The private hearing, however, convinced Pilate that Jesus’ claims for kingship, his visionary “kingship of truth,” had no political implications, so it would hardly be possible to construct a case of maiestas against him. But he might do well to avoid using the dangerous term king in the future.

Pilate led Jesus back to his outdoor tribunal and announced, “I find no guilt in him.” Ordinarily, this would have signified a quashing of the major indictments, if not of the entire case itself. In Pilate’s now-tenuous status in Judea, however, it was more a way to test the prosecution, which was already greeting Pilate’s statement with loud murmuring.

“I find no case against Jesus thus far,” Pilate repeated. “What evidence do you have to substantiate your charges?”

Annas bent over to whisper something to Caiaphas, who then relayed the information to Ananias. After a quick review of strategy by the principal accusatores, they now summoned witnesses by name, some of them Sanhedrists, to lend stature to their testimony. In ranks of two or three at a time, they supplied their evidence to Pilate, for Roman law also required plural witnesses. A scribe in a conical hat told of hearing Jesus attack the Jerusalem authorities on three different occasions and inciting the masses thereby. A gray-bearded priest spoke eloquently of his violence at the temple. An elder member of the Sanhedrin, his story well-corroborated by colleagues, reported Jesus’ claim to be Messiah-king in front of the entire Sanhedrin.

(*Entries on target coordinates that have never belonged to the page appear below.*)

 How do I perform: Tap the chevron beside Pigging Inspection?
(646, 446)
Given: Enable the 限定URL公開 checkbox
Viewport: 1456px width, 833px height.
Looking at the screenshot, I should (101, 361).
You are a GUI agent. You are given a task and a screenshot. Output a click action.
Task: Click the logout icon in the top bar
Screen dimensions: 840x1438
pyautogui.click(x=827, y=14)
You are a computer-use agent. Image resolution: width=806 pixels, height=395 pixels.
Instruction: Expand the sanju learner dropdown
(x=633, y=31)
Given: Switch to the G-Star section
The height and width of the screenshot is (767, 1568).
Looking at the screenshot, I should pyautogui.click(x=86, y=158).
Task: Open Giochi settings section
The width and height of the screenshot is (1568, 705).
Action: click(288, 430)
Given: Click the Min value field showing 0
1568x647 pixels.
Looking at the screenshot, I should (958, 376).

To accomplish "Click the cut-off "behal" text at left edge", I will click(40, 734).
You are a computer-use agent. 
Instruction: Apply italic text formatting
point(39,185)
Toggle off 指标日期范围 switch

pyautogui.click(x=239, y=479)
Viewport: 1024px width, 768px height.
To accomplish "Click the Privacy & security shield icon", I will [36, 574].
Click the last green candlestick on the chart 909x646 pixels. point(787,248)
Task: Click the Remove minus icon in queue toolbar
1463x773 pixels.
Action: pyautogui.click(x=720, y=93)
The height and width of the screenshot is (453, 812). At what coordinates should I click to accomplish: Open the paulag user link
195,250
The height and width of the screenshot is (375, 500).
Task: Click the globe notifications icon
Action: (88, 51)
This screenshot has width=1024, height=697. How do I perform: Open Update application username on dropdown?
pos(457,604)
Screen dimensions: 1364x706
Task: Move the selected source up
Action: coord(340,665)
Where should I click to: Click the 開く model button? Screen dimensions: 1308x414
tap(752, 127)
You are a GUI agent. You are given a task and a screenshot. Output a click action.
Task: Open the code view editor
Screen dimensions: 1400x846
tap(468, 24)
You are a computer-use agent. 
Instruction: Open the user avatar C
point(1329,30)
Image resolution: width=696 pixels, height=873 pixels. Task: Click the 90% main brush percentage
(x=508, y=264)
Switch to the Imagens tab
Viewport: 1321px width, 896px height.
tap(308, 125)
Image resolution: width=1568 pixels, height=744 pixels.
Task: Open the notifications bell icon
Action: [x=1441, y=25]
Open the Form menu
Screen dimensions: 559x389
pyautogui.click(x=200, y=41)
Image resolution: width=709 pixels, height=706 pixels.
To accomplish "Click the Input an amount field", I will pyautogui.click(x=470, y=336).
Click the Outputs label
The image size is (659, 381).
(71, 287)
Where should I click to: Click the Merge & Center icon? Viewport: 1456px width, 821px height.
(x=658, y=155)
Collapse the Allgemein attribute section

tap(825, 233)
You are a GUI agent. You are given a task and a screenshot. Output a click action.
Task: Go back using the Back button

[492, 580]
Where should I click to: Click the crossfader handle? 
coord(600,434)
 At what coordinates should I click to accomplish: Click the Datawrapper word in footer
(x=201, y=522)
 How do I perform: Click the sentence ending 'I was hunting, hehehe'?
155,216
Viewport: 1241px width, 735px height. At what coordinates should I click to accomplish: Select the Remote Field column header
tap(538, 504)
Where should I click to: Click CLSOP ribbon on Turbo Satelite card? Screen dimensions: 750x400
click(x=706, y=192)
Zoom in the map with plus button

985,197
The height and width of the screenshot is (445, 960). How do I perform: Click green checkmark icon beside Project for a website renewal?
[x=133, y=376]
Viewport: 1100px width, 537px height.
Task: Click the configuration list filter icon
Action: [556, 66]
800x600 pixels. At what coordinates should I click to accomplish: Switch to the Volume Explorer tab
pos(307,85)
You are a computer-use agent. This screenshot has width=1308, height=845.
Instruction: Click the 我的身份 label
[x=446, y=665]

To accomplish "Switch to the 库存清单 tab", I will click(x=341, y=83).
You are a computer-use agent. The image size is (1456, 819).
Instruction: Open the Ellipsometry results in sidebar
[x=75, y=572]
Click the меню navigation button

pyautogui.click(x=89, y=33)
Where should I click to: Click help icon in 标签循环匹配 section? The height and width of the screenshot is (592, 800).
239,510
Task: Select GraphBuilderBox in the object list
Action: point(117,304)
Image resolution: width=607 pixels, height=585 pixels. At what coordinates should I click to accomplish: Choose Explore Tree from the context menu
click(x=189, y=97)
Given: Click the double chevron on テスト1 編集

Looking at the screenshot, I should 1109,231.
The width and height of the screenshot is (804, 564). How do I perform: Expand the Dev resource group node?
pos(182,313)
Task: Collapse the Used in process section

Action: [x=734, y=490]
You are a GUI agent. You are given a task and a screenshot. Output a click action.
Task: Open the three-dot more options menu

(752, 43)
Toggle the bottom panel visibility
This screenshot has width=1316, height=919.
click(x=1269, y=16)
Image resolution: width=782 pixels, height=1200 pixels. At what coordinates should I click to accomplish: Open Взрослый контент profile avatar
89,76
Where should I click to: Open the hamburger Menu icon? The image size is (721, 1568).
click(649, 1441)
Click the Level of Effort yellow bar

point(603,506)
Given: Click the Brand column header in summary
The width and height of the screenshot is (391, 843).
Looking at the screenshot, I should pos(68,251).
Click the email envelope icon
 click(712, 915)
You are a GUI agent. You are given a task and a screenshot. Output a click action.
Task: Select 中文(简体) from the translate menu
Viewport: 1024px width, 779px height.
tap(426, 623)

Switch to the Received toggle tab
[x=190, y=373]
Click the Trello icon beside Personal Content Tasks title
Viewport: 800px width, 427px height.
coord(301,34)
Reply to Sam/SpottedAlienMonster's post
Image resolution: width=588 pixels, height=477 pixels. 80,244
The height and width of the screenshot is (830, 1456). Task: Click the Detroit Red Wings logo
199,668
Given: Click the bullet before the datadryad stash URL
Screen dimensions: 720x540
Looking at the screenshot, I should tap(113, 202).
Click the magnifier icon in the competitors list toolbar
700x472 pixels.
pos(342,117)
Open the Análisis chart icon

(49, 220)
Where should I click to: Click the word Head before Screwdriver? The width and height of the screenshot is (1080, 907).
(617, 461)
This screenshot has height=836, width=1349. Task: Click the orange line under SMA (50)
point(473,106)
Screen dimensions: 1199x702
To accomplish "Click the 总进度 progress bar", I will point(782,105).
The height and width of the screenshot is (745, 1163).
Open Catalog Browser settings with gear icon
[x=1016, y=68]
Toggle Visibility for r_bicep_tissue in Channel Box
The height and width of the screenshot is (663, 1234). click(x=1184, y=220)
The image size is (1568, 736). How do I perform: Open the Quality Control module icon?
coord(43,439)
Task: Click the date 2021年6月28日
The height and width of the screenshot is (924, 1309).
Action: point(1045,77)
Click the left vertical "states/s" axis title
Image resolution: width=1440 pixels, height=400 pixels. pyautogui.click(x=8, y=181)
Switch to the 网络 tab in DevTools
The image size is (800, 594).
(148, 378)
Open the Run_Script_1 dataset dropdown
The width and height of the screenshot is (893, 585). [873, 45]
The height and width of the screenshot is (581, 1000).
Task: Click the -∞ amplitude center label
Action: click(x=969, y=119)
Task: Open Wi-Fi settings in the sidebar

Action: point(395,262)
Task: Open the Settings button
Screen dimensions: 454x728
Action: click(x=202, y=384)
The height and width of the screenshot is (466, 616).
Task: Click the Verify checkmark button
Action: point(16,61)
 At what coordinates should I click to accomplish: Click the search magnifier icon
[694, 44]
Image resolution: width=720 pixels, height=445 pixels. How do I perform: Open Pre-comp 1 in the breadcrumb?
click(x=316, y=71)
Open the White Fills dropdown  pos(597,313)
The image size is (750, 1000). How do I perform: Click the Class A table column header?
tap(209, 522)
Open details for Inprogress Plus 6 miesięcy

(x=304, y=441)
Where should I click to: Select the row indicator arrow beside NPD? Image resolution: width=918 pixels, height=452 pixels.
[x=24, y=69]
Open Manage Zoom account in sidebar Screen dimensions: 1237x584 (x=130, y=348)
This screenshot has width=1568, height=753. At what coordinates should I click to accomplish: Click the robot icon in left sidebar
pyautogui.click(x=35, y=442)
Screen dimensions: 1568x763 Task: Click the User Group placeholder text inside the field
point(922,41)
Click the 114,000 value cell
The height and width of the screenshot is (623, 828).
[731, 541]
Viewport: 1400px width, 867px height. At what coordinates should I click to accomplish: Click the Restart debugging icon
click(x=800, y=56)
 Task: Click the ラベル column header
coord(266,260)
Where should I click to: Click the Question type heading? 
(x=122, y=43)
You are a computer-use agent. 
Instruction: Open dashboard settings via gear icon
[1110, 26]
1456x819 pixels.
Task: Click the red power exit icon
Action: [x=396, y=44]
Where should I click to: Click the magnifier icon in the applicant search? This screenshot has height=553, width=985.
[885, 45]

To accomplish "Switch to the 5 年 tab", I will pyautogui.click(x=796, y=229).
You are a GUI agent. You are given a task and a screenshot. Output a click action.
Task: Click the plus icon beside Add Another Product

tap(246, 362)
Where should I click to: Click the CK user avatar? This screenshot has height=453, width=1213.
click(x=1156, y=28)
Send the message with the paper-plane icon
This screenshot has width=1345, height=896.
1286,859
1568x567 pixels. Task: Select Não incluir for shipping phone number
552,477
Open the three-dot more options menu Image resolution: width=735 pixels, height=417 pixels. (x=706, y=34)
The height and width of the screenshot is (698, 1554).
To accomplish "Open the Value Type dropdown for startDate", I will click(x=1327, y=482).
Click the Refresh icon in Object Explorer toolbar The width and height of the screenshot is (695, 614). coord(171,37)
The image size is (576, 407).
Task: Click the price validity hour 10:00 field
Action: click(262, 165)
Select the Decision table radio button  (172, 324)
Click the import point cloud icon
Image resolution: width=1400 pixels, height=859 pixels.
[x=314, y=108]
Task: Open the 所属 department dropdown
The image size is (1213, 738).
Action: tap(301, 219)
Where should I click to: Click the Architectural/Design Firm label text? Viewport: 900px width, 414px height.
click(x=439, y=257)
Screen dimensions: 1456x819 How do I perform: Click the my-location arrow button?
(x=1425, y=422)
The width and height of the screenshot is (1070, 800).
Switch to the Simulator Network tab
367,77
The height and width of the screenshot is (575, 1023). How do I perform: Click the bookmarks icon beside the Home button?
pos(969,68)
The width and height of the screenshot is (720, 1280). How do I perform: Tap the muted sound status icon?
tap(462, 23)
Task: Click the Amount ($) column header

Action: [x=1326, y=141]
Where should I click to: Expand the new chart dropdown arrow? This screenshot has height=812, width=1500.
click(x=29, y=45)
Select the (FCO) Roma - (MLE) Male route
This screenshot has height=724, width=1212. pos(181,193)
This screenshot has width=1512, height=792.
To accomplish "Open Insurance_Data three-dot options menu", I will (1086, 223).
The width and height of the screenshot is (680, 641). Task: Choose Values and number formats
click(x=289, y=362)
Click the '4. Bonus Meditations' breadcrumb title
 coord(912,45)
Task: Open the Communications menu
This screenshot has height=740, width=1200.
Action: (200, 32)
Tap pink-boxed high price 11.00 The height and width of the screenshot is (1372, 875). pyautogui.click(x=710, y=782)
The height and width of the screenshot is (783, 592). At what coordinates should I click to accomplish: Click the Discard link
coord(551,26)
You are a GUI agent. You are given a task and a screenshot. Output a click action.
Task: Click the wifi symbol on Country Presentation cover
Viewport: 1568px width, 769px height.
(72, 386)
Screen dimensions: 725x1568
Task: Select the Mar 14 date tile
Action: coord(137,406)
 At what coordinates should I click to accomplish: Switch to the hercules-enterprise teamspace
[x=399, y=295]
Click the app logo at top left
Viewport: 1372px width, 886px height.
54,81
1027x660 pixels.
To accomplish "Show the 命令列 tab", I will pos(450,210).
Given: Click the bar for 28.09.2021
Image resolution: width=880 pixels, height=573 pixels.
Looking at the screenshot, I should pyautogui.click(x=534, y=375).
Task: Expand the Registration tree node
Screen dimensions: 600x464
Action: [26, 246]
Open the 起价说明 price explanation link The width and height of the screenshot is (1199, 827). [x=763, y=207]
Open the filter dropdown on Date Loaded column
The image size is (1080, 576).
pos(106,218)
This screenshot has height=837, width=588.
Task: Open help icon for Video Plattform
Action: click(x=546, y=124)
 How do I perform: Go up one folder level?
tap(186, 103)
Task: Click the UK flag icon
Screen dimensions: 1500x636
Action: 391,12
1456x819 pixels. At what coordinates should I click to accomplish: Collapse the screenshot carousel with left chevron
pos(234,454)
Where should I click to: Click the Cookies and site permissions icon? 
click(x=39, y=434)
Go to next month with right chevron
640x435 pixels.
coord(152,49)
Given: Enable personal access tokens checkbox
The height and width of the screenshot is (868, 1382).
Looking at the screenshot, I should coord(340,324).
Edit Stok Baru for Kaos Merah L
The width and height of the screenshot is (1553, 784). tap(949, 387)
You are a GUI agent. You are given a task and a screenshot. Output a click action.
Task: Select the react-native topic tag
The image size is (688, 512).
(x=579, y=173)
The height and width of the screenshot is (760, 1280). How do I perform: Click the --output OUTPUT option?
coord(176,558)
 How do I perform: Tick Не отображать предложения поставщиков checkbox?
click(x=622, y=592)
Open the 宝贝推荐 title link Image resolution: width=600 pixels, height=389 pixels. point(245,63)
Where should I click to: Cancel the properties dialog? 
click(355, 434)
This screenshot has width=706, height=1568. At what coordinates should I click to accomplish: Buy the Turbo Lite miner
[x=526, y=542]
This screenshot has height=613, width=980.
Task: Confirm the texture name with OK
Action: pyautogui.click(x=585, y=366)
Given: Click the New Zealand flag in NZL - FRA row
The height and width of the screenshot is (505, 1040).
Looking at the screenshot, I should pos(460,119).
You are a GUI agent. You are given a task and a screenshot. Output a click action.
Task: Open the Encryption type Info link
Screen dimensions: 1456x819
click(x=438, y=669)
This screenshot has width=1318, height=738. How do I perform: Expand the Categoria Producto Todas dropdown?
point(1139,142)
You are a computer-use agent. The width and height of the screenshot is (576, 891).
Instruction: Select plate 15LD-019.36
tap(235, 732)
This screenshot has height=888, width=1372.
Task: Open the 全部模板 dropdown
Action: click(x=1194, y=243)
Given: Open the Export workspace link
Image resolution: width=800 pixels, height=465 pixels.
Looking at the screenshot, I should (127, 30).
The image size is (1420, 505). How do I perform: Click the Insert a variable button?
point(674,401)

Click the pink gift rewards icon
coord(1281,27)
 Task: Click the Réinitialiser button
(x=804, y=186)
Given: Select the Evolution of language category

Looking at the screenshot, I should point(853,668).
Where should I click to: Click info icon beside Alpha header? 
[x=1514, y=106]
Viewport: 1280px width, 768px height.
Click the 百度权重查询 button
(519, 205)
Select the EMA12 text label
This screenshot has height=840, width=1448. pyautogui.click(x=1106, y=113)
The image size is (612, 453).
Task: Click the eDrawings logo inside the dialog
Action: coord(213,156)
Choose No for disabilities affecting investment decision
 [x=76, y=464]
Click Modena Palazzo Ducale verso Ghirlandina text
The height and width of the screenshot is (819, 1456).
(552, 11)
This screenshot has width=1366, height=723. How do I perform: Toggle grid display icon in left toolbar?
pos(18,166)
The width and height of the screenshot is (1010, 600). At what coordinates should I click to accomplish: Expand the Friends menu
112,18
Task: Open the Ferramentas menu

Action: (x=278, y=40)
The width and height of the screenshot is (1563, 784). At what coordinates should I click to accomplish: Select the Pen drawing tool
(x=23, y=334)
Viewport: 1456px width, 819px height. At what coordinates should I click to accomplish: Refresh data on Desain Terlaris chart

Clearly, the prosecution was better organized than at the Sanhedral hearing. Caiaphas had chosen his witnesses well. But a certain, seemingly contrived sameness in the evidence Pilate found less than convincing, while such other items as Jesus’ supposed opposition to the tribute he knew to be false.

After providing testimony on the principal charges, the plaintiffs now introduced additional subsidiary accusations against the defendant, indicting him also for magic and sorcery. In planning his confrontation with Pilate, what had worried Caiaphas most, if it came to a trial, was how to neutralize the testimony of witnesses for the defense, if any dared show themselves, since their evidence would largely concern good deeds, healings, and other apparent miracles wrought by the accused. He now shrewdly forestalled such testimony by producing his own witnesses to these spectacular deeds, who explained them as products of the black arts. Sorcery was also punishable under Roman law.

When the prosecution rested its case, Pilate turned to Jesus, who had remained silent the whole time, and asked, “Have you nothing to say in your defense? Don’t you hear all this evidence against you?”

But Jesus remained silent. He supplied no defense, not even to a single charge. Pilate was astonished at this conduct. In his seven years on the provincial bench, this had never happened. Innocent defendants at his bar usually could hardly wait to launch their counterattacks on the prosecution, and even the obviously guilty at least pleaded some mitigating circumstance and sought leniency. But Jesus was making no defense. And no advocate was pleading in his behalf.